Poverty in the UK became higher.

Distribution of wealth became more unequal.

The nation’s social housing stock was sold and not replaced, resulting in a housing bubble that has blocked many young people from owning their own houses for more than a decade and is set to get much worse.

I thought about this as the preparations for Baroness Thatcher’s funeral continued. About her life, and her death, and the legacy she has left us all.

Funerals are for the living, the us, the left-behind. A funeral marks a transition between life and death, but not for the person who is gone. They don’t care. They don’t come back.
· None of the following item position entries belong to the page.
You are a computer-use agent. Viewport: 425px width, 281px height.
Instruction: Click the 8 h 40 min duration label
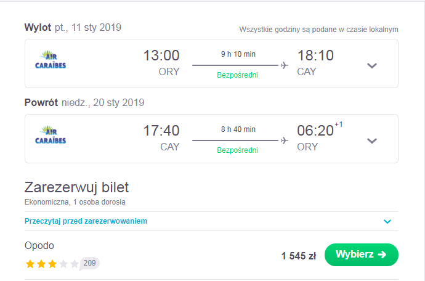[238, 129]
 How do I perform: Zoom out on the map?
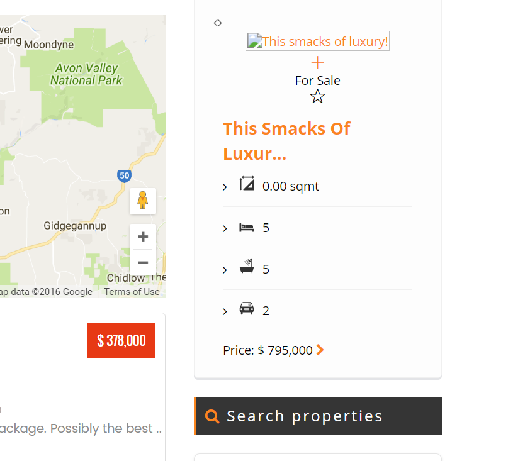pos(143,262)
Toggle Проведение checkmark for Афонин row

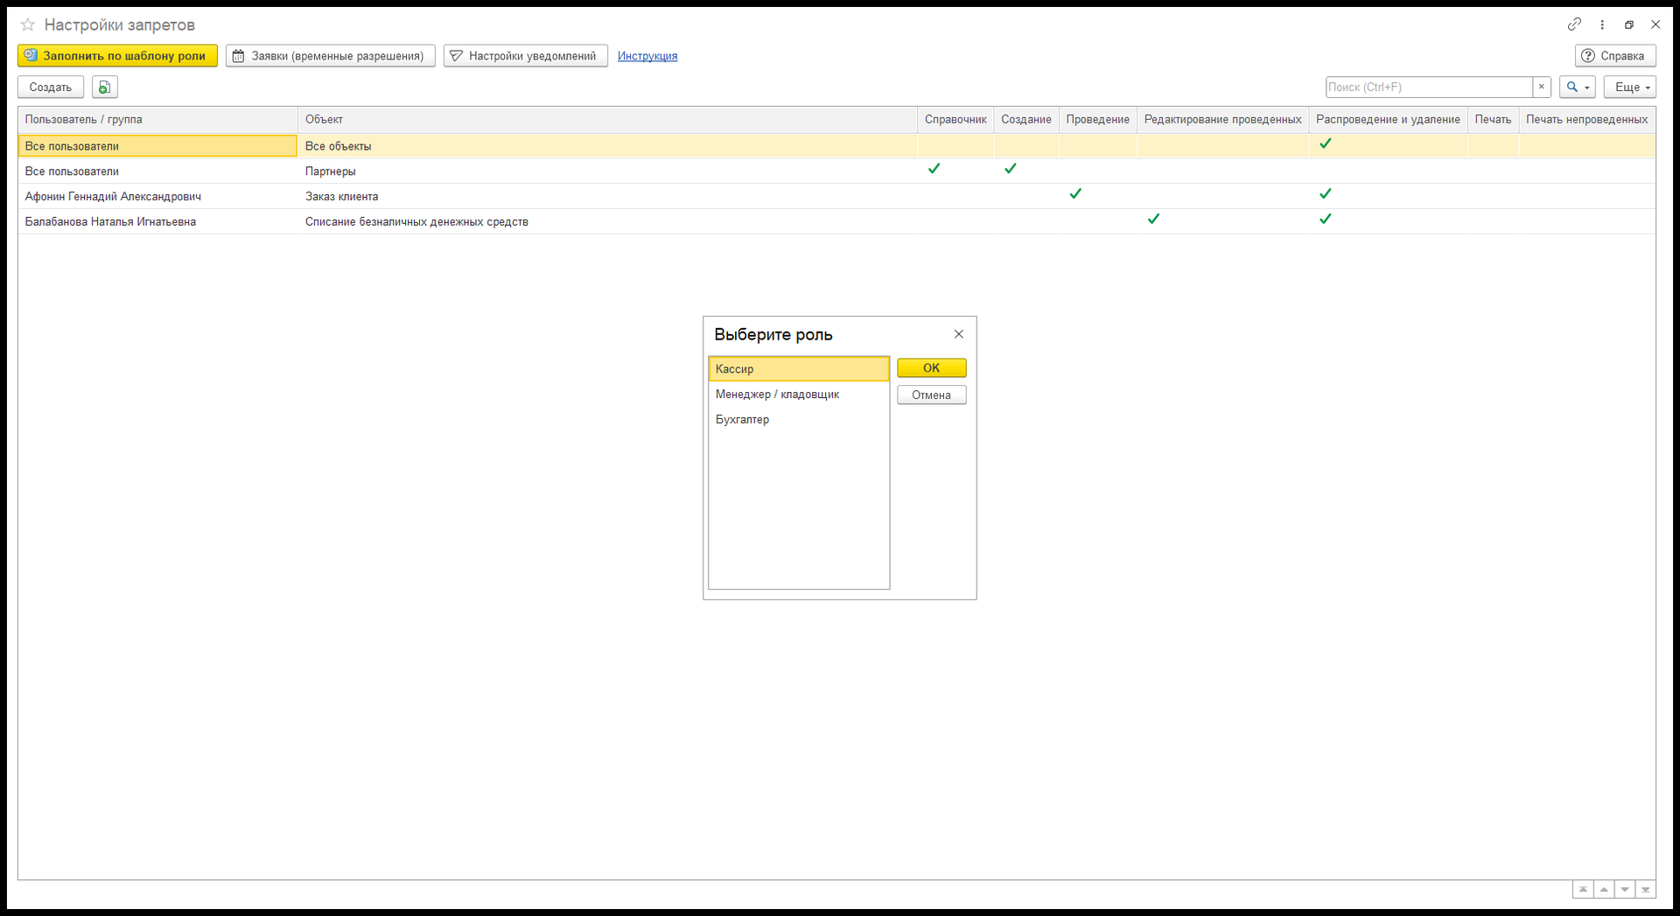click(x=1075, y=193)
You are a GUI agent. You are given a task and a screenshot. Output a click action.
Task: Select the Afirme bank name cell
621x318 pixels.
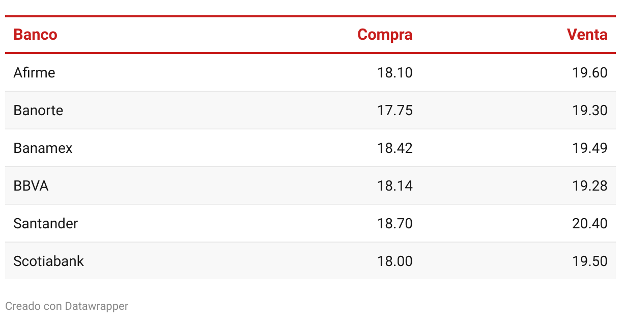click(x=34, y=73)
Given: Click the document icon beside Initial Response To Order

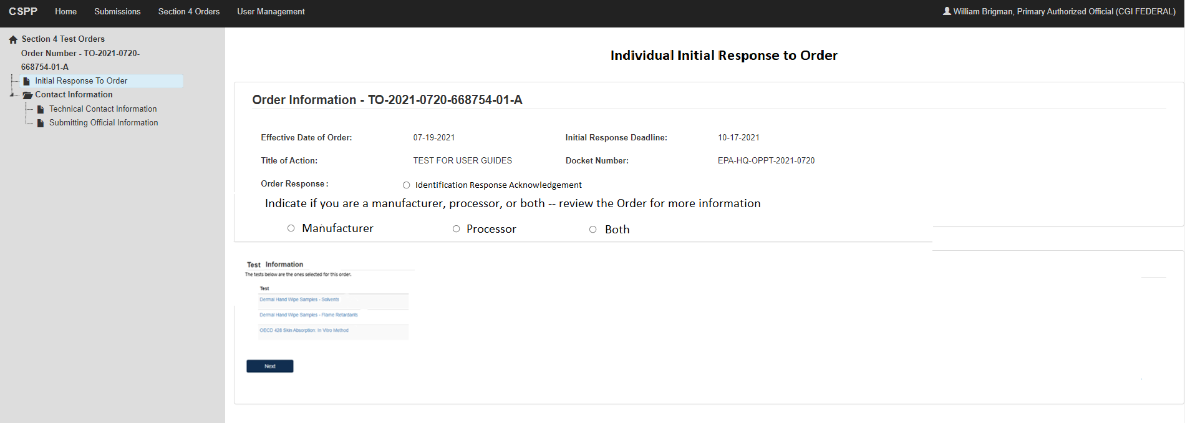Looking at the screenshot, I should tap(27, 81).
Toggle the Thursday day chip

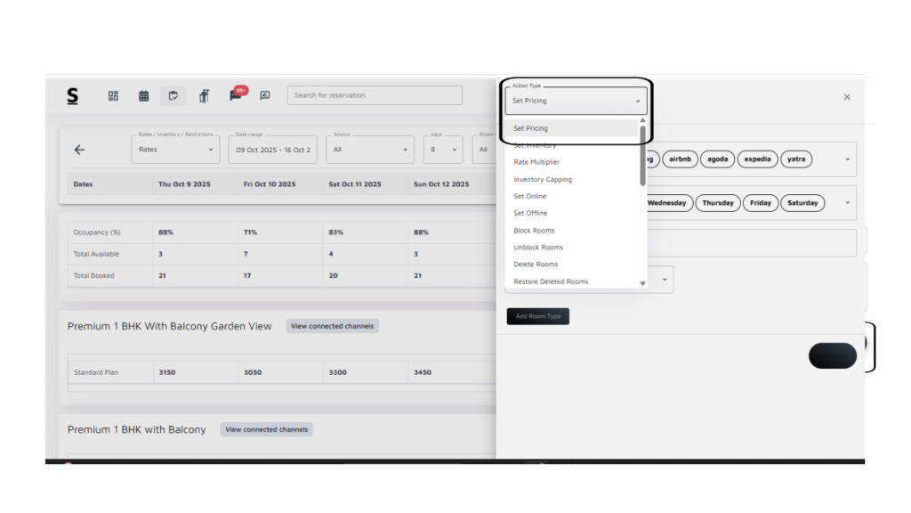(717, 203)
Many years ago there used to be a tradition in this country called Rough Music. A ritual humiliation for those who have violated the standards of the community. No physical harm was done, but a message was sent that what they had done was wrong. A banging of pots, a shaking of pans, a rattling and a shouting and a caterwauling and a making of noise to let the wrongdoer know that They. Have. Done. Wrong.

The funeral for Baroness Thatcher began at 11am today. The people there were silent in their respect for the dead, and I would not take that away from them. I took no pleasure in the death of an old woman, and her family and friends deserve the time to pay their respects, and be alone with their grief. A funeral service is a time for quiet reflection and for mourning the dead.

But she did wrong. Not to one, or to several, but to many. A grievous wrong and one which has yet to be put right. Wrong to the people of this still-United Kingdom, and wrong to the country itself. Not to admit that would be to ignore the totality of the person.

At two minutes to eleven, I took a pot and saucepan into my garden and began to bang on it.

I didn’t hear anyone else make rough music to mark her passing. That doesn’t matter. I didn’t go to make a noise for her, or for her policies, or for the state of the country today. But because a funeral is a time for reflection upon the deeds and character of the dead by the living, I did it for me.

So I stood there in noise, contemplating mortality, before moving on.